#### [THE REQUEST]
Count the lines in the entries below that contain the word "section". Reply with the number alone.

#### [SUPPLIED DATA]
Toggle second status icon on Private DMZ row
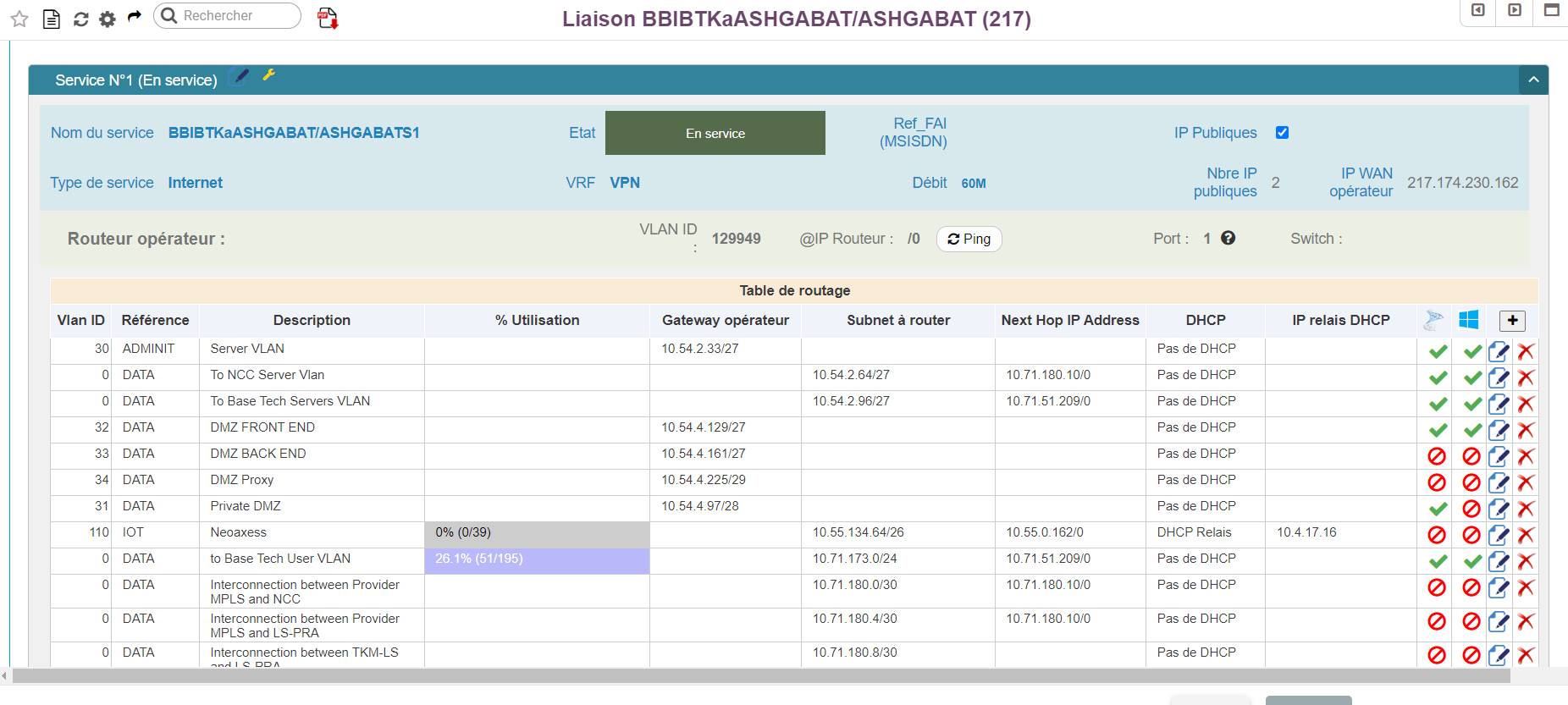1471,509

...

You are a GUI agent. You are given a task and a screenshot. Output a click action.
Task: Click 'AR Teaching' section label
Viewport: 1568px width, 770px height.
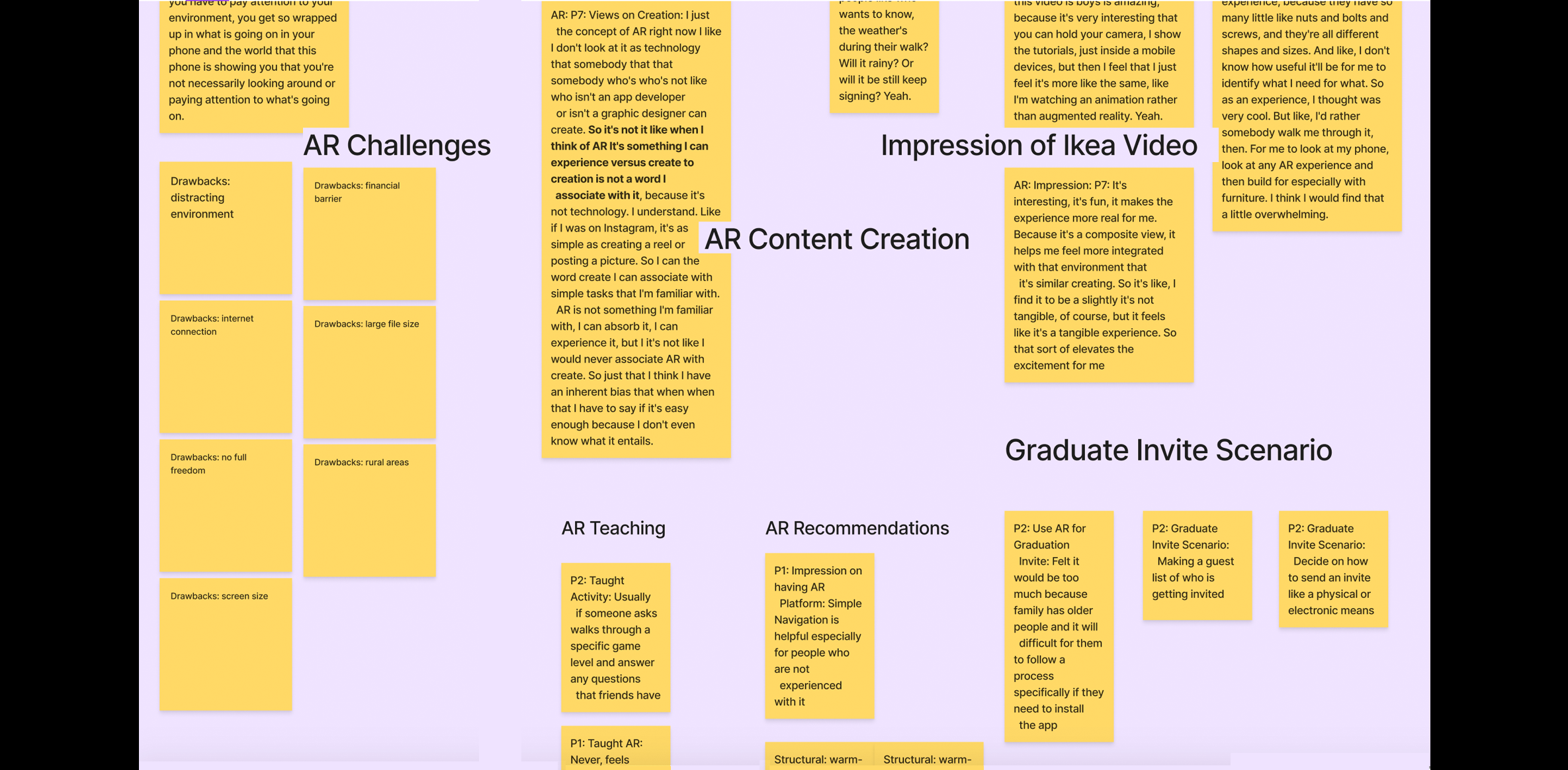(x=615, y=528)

#### [TASK RESPONSE]
1